The mood of Alex Taylor’s Spaceship might be characterised by one line: “Most of the kids around here think they were abducted by aliens”. A group of British adolescents with oddly posh accents bite each other’s arms to drink blood and engage in as many unorthodox activities as they can conjure. A girl with blue tresses (Tallulah Rose Haddon) has a master/slave relationship with her boyfriend, who wears a collar and behaves like a dog – and she blithely states “I’m just a bit bored with kissing humans”. Like a contemporary Alice in Wonderland, these kids inhabit an alternate universe, speaking often about rainbows and unicorns and dropping acid, yet all with casual apathy.
Lucidia (Alexa Davies) is traumatised by the unexplained swimming pool drowning of her mother, whom she describes as “a Barbie doll on speed”. One day her friend Luke (Lucian Charles Collier) witnesses Lucidia’s abduction by aliens, the truth of which is mysterious. Waking up in an army barracks, not knowing how she got there, she clearly believes she was abducted. Throughout the entire film an ambiguous aura prevails, whether to simply portray vivid teenage imaginations or possible drug-induced hallucinations.
It is apparent that not only the youth are fanciful in this movie. Lucidia’s archaeologist father (Antti Reini) seems in a perpetual state of chimerical contemplation, digging all day in the earth that he says “communicates”. After his daughter’s disappearance, he wanders throughout the film in a kind of trance, seeking answers by mingling with her friends, stepping into their bizarre world.

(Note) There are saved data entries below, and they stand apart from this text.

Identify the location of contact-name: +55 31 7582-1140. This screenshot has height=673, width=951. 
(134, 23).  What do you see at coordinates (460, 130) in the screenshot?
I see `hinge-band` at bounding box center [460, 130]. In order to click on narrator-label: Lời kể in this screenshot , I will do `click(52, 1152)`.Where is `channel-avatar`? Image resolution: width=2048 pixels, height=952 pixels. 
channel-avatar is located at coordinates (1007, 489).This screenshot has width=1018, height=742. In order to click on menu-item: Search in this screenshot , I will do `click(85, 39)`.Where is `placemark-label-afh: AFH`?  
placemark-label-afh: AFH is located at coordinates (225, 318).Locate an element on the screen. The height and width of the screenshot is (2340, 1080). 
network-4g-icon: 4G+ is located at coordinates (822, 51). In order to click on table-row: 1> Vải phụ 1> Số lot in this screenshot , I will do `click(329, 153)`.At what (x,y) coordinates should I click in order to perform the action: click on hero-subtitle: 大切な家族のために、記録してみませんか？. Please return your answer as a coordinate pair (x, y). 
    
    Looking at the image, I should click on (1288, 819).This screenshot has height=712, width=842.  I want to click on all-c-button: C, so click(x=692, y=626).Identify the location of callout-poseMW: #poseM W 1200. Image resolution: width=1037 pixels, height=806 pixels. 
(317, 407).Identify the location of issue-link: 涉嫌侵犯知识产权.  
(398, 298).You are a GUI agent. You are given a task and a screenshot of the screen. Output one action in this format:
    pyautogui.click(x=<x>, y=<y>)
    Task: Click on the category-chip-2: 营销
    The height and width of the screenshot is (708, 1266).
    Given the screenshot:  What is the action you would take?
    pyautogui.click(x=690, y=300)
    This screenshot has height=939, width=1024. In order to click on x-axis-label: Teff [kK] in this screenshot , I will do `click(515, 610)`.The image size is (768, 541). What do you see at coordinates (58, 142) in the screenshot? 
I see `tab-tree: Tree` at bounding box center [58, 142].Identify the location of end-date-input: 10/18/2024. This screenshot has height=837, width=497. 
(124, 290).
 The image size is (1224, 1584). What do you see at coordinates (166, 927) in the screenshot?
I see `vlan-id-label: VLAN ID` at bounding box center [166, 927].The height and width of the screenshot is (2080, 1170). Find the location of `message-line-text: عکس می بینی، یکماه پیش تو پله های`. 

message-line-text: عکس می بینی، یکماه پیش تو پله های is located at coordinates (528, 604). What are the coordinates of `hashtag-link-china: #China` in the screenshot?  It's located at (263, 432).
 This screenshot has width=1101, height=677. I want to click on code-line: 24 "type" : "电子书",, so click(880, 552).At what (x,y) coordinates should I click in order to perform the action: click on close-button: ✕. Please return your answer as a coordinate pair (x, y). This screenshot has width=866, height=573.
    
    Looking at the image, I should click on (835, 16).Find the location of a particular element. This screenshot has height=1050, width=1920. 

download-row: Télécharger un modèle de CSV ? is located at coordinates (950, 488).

Escape is a major theme – through fantasy, drugs, and suicide – as is non-conformity, daring to be different, doing what you really want to do – because life is beautiful, painful and open to interpretation and questions. With a nostalgic wink to teens being teens and laced with tongue-in-cheek humour, the piece doesn’t take itself too seriously, however.
The narrative is quite nonsensical – like a series of dreamlike impressions – but highly experimental and philosophical. Although incongruent and meandering, it is with a purpose, as it is very atmospheric, about feeling – portraying well through its craziness a sense of how it is to be an adolescent. Using unusual, vivid cinematography, the work is a daring journey into younghood and highlights the lure of escapism in a challenging, confusing, sometimes bleak world. As a mood piece Spaceship is poignant, evocative and thought-provoking.
Spaceship is released nationwide on 19th May 2017.